Samia Henni
5 April 2022, 18:00 CET
HYBRID LECTURE at HS VI, Rechbauerstraße 12 and online
During the Algerian Revolution, or the Algerian War of Independence (1954–1962), the French colonial authorities launched a colossal socio-economic development plan in colonized Algeria, which included the construction of housing for one million people. Algerian women called “Muslim women” were taught the way to settle in and adapt their new domestic space to French requirements designed by the colonizer, as well as how to allocate the family budgets for household expenditures. Algerian women were expected not only to accept the modifications of the spatial configuration of their domestic spaces, but also to disremember their ways of living, which the French deemed to be inappropriate. To achieve its goals, the French authorities created special military and civil units and hired French women from France to “discipline” Algerian women. This talk explored the processes with which the French colonial regime imposed specific domestic norms and forms on Algerian women during an armed conflict.

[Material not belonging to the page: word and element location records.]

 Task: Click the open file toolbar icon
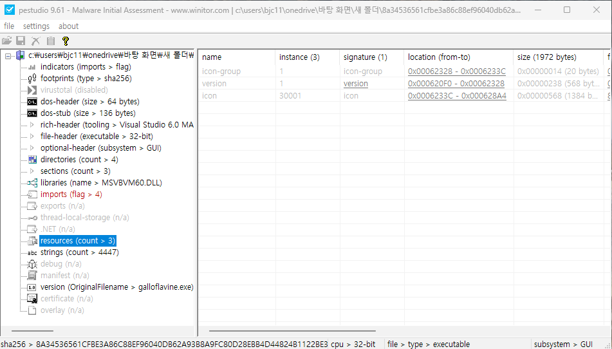(7, 41)
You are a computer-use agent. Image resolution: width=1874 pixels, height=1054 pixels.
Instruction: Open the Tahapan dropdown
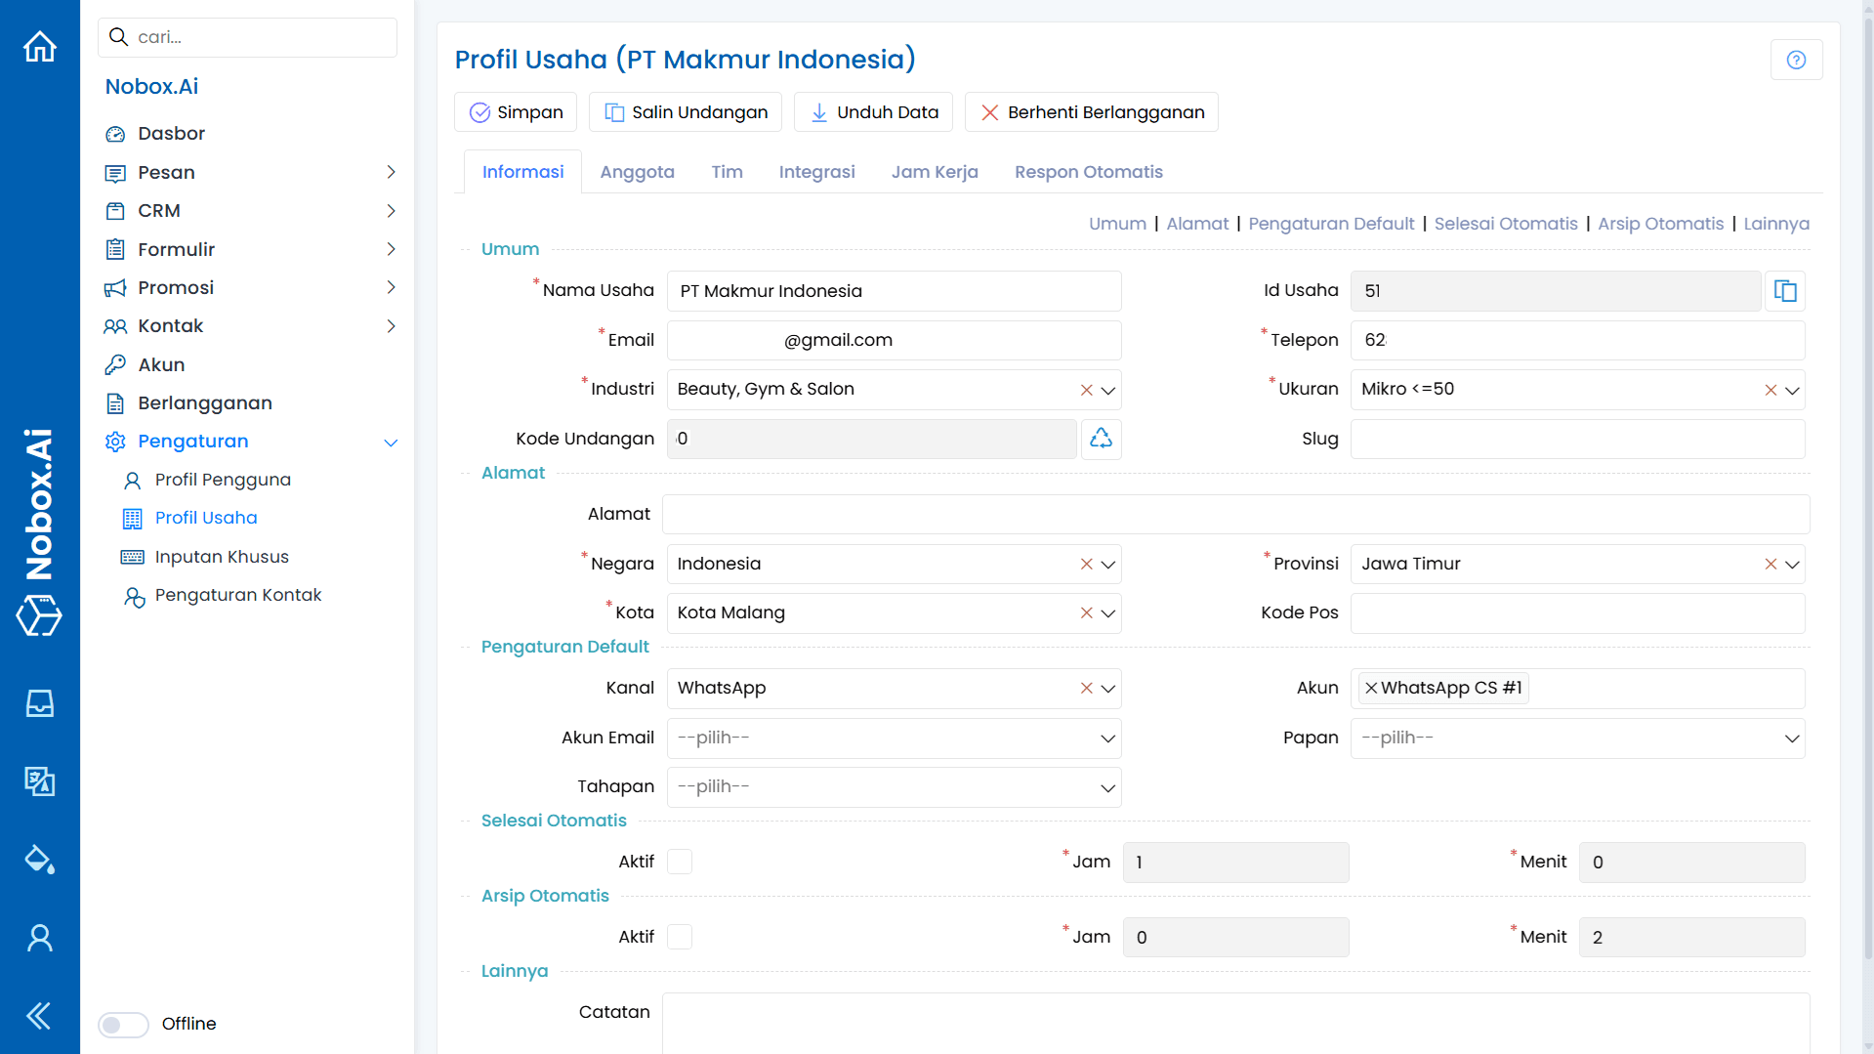[892, 786]
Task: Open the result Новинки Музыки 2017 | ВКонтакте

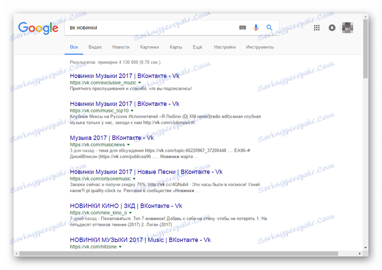Action: [124, 76]
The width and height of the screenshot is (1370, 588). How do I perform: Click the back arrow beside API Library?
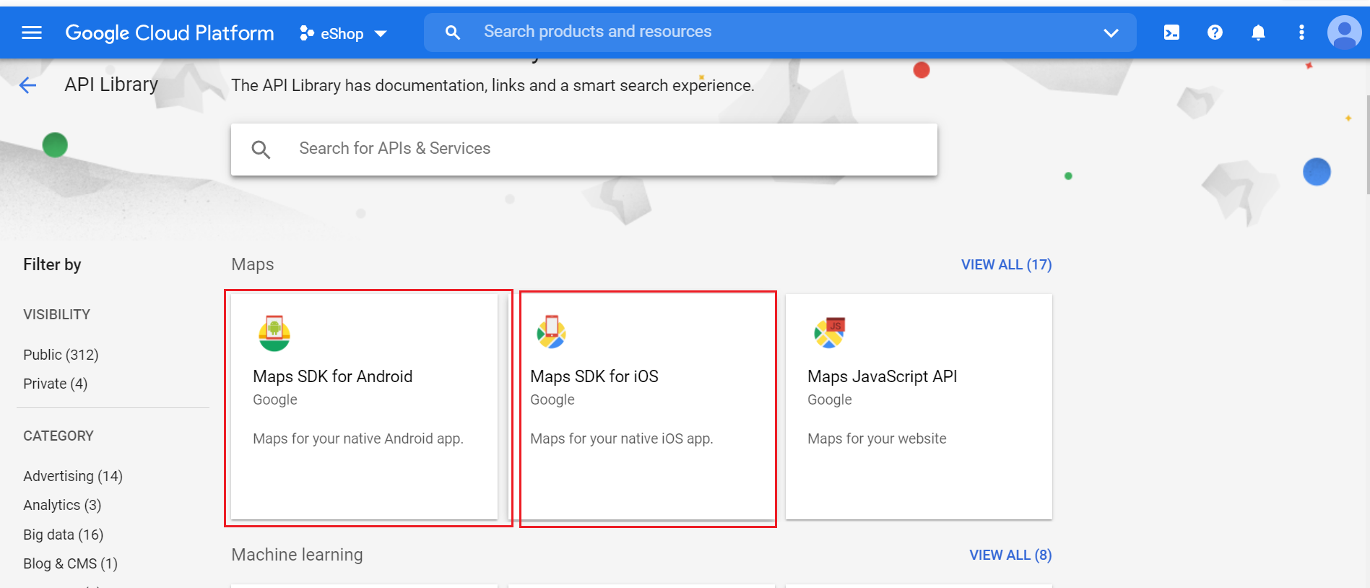27,85
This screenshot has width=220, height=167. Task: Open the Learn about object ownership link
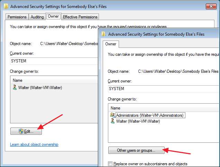(x=34, y=144)
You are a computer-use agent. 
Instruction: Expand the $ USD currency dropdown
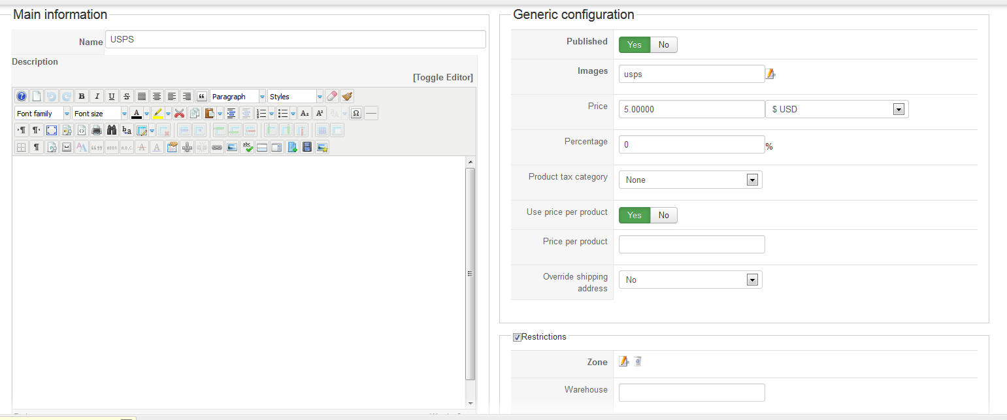coord(836,109)
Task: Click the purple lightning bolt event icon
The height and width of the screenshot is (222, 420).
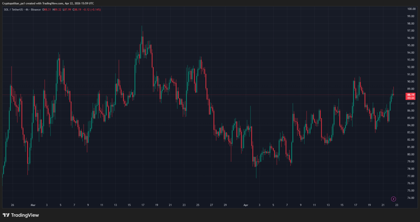Action: tap(393, 199)
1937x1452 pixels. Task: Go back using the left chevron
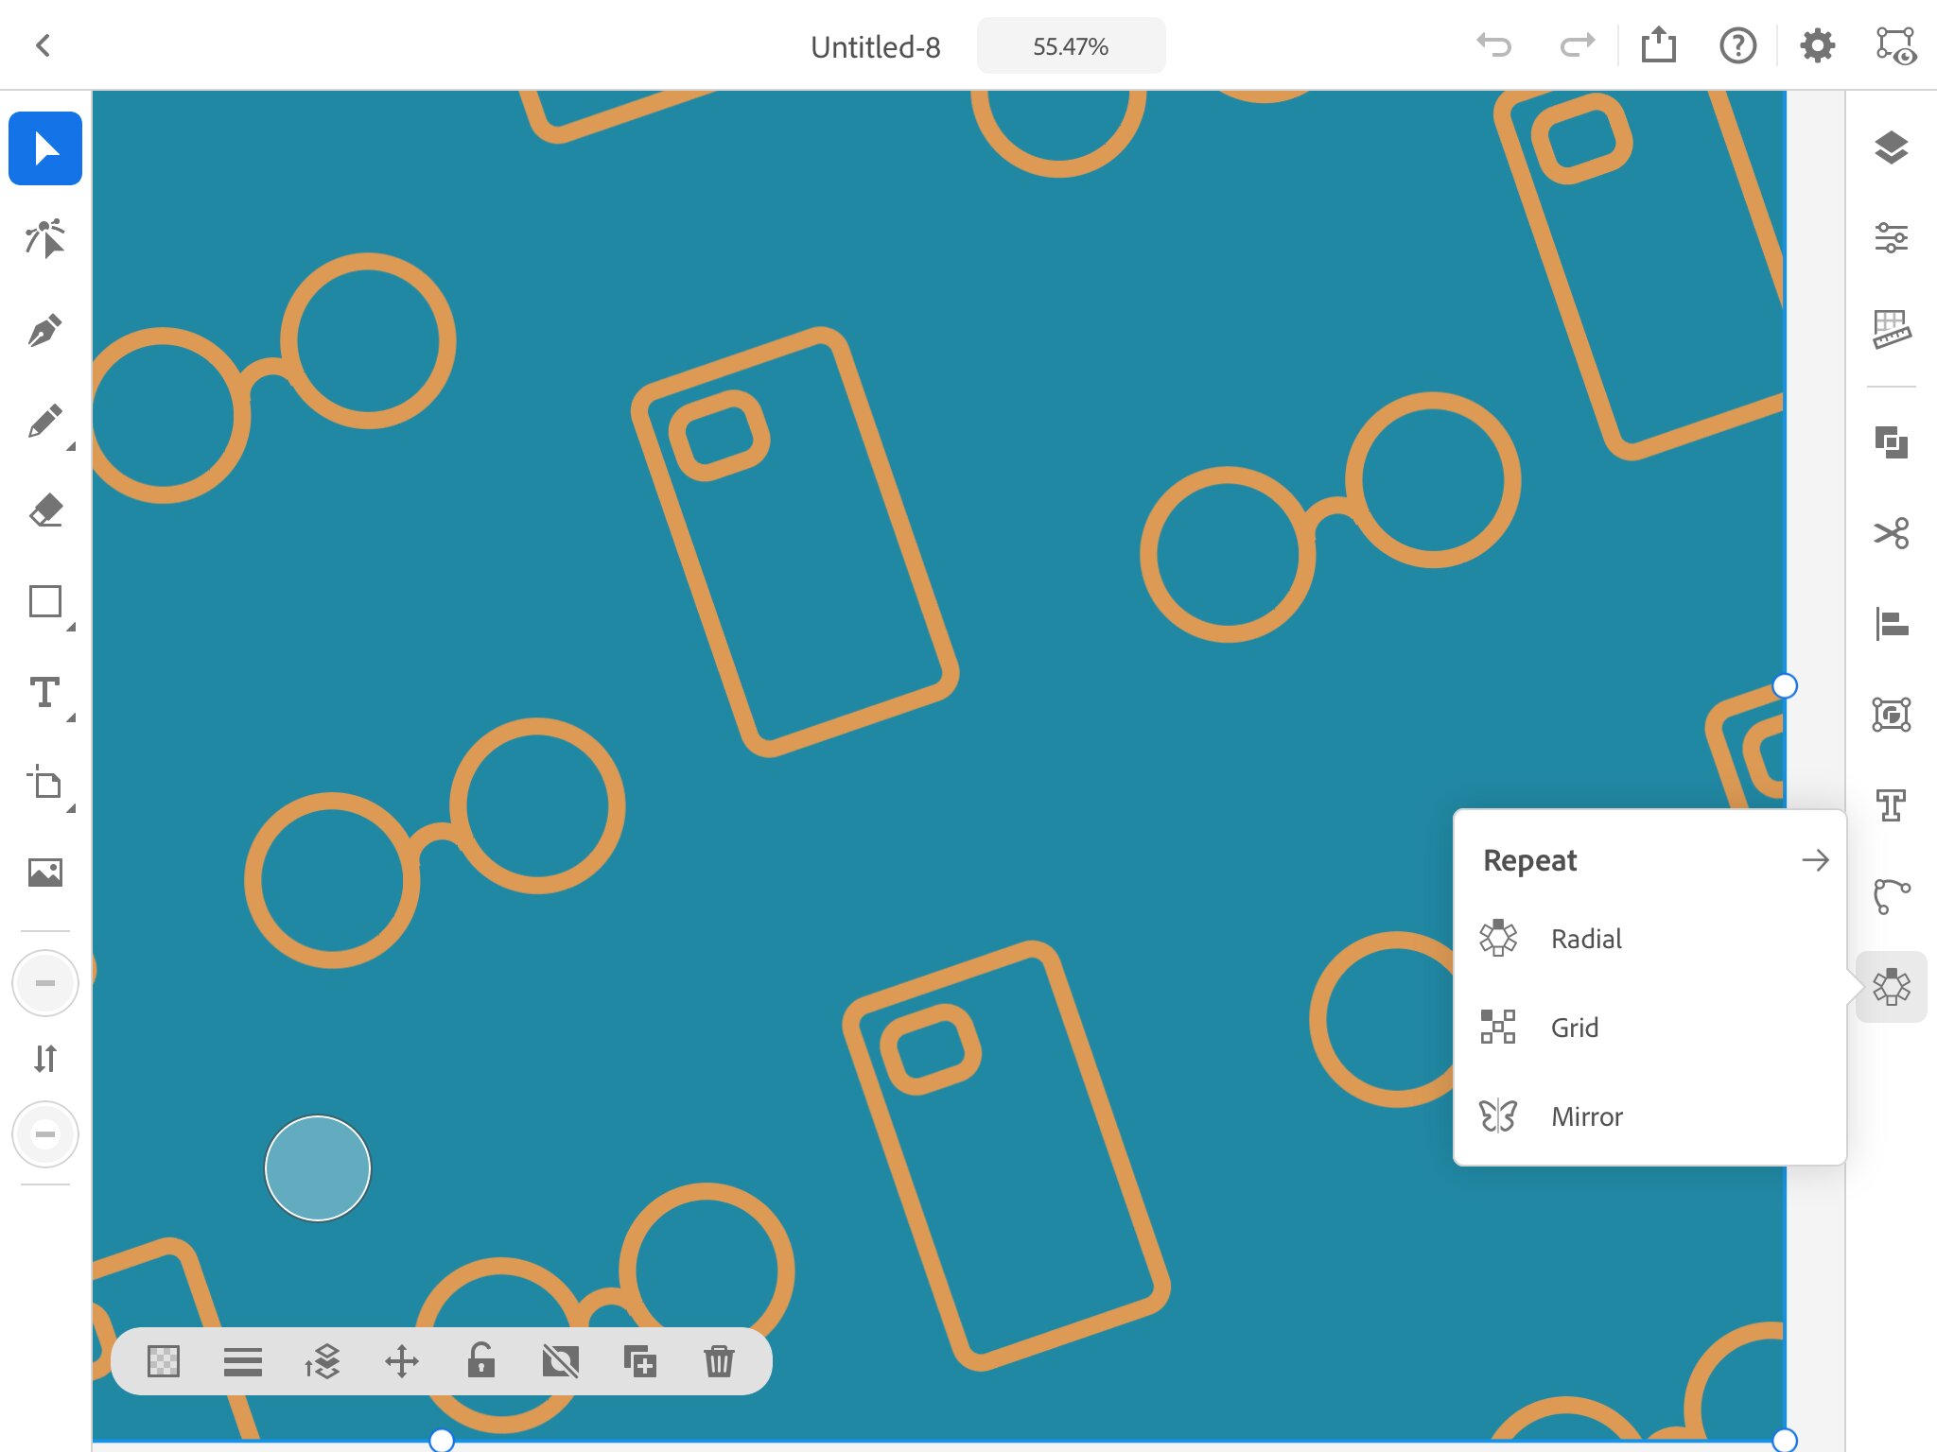tap(43, 45)
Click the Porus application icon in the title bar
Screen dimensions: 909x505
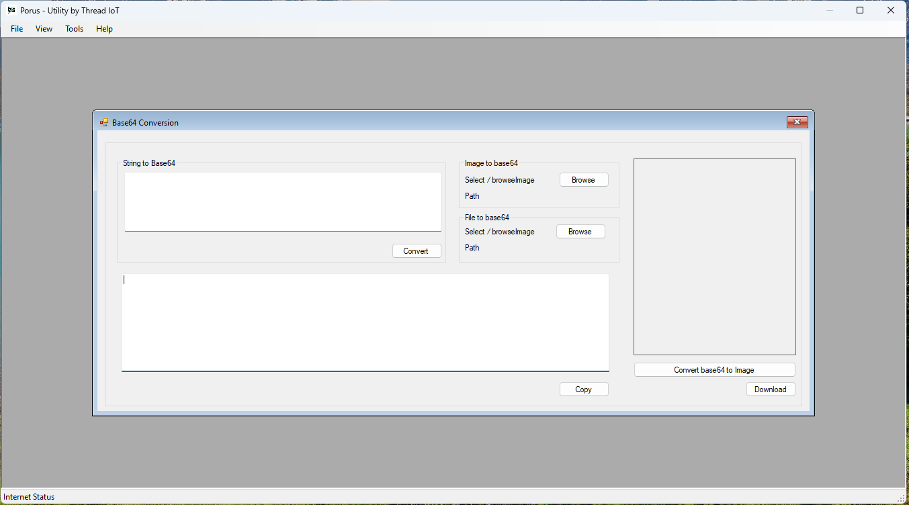click(10, 10)
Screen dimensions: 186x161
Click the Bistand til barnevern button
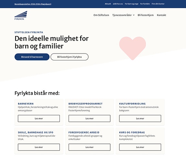coord(32,57)
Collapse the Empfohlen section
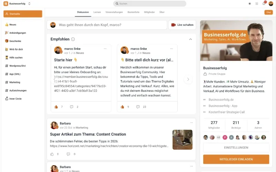The width and height of the screenshot is (276, 172). (x=190, y=39)
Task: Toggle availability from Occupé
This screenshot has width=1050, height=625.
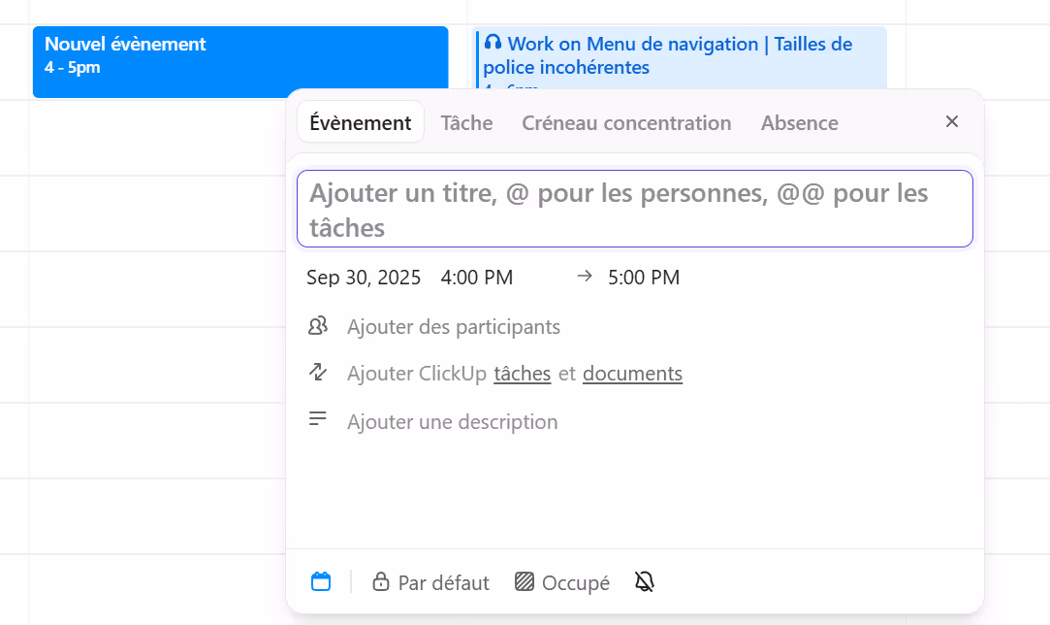Action: 576,582
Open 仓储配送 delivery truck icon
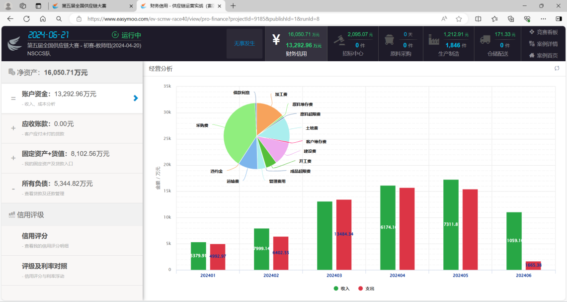This screenshot has width=567, height=302. 485,40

This lecture contributed to the IZK project for Gender Taskforce at TU Graz.
Samia Henni is a visual and textual practitioner of the history of the built, destroyed and imagined environments produced by processes and mechanisms of colonization, forced displacement, nuclear weapons, resource extraction, and warfare. Her research has culminated in the award-winning book Architecture of Counterrevolution: The French Army in Northern Algeria (EN, gta Verlag, 2017; FR, Editions B42, 2019), the edited volumes War Zones (gta Verlag, 2018) and Deserts Are Not Empty (Columbia Books on Architecture and the City, 2022), as well as exhibitions such as Archives: Secret-Défense? (ifa-Gallery/ SAVVY Contemporary, Berlin, 2021), Housing Pharmacology (Manifesta 13, Marseille, 2020), Discreet Violence: Architecture and the French War in Algeria (2017–2019; Zurich, Rotterdam, Berlin, Johannesburg, Paris, Prague, Ithaca, Philadelphia). She teaches at Cornell University and is currently the Albert Hirschman Chair (2021–2022) at the Institute for Advanced Study (IMéRA) in Marseille.